Entremezcladas fuerzas paralelas atravesaban las instituciones y se balanceaban sobre una frontera de la legalidad cada vez más borrosa: los clanes mafiosos o la logia masónica P2 de Licio Gelli, la cual aglutinó a muchos responsables políticos, militares e industriales en la búsqueda de un semblante más autoritario para Italia.
Mientras tanto, terroristas neofascistas y de las Brigadas Rojas sembraban el país con asesinatos imposibles de resolver, ya que las falsificaciones autorales eran cotidianas, las enemistades incalculables y el indagar, un suicidio.
Enroscado en lo más oculto de toda esta maraña de ambiciones subyacía el Vaticano, y es aquí donde emerge, como chivo expiatorio no inocente, el Banco Ambrosiano con su presidente Roberto Calvi, el financista preferido del poder, que aspirando a ser el banquero de Dios, fue lavador de la mafia, testaferro de la iglesia, brazo financiero de la P2, inversor fantasma de dictadores latinoamericanos y del sindicato Solidaridad de Polonia, al mismo tiempo que investigado por el Banco de Italia y perseguido por la justicia.
Finalmente, las crisis de liquidez, los rescates y los desfalcos sacaron a la luz el entramado. Por lo tanto, con la policía siguiéndole los talones, sin la protección del ya prófugo Licio Gelli -por haber sido descubierta la logia-, y siendo deudor de la mafia mientras imploraba a una iglesia que se lavaba las manos, solo le quedó escapar, pero no había lugar en el mundo donde hubiera podido esconderse.

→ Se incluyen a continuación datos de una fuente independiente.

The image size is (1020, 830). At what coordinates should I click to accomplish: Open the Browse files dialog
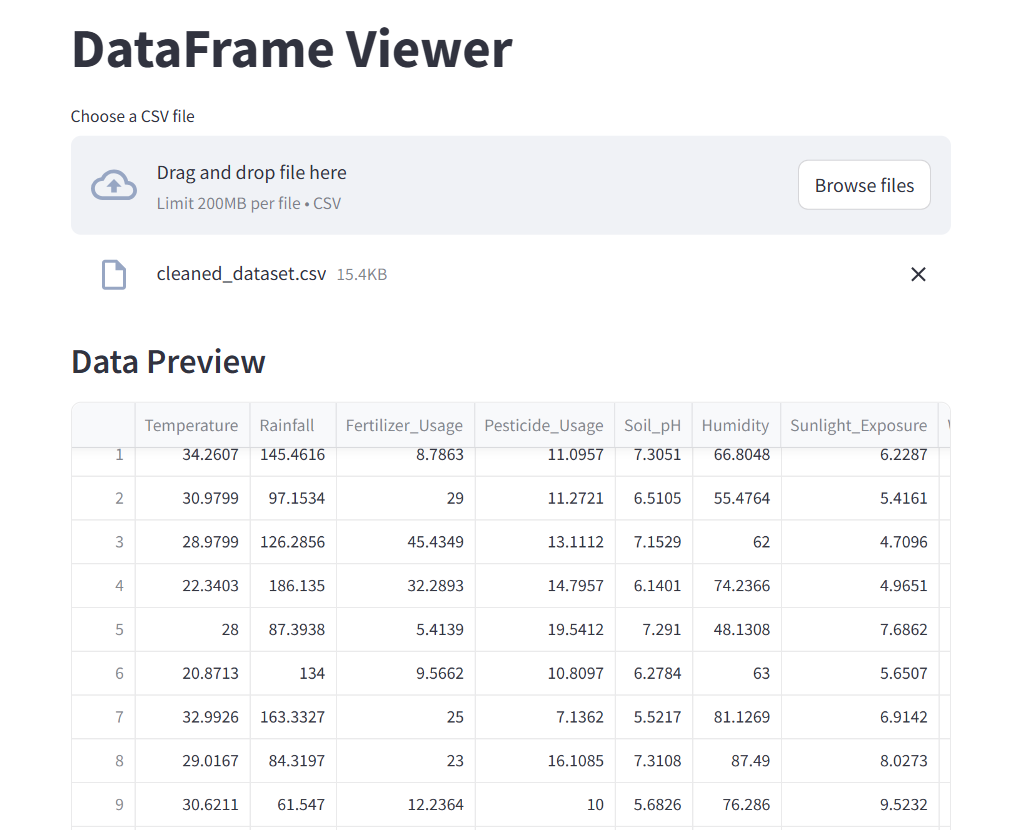click(x=864, y=185)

El agente secreto Francesco Pazienza, otro personaje estrambótico implicado en el escándalo del Ambrosiano, además de la masacre de la estación de Bolonia y el intento de asesinato de Juan Pablo II, se sabía mover mejor en las sombras, pero Calvi quedó desesperadamente expuesto y nunca nadie había tenido tantos amigos potencialmente enemigos; servicios secretos, IOR (Banco Vaticano), Camorra, Cosa Nostra, Banda della Magliana, P2 y varios políticos, de tal modo que su cadáver apareció en Londres colgado sobre el Támesis.
Calvi pagó con su vida el personificar una época embarullada y lóbrega, que se agotaría cuando cayeron los partidos dominantes por el proceso judicial de Manos Limpias, y que explotaría por los aires al mismo tiempo que los jueces Giovanni Falcone y Paolo Borsellino, últimos mártires de esta película de cine negro, mezcla de una sátira melancólica de Federico Fellini con la crudeza neorrealista de Pier Paolo Passolini, alienante y onírica sociedad de culpables que solo Elio Petri podría haber engendrado.
Junto a eternos folios de juicios imposibles, la banda sonora continua de la cabecera del telediario de la RAI, que al compás de las bombas y el eco del musitar de las balas, hacía retumbar la escenografía apabullante y sórdida de esa coreografía luctuosa de políticos como Aldo Moro, periodistas como Mino Pecorelli, banqueros como Michele Sindona, generales como Carlo Alberto dalla Chiesa o jueces como Emilio Alessandrini, que lubricaron con su sangre los arcanos mecanismos de poder de ese desmesuradamente humano escenario llamado Italia.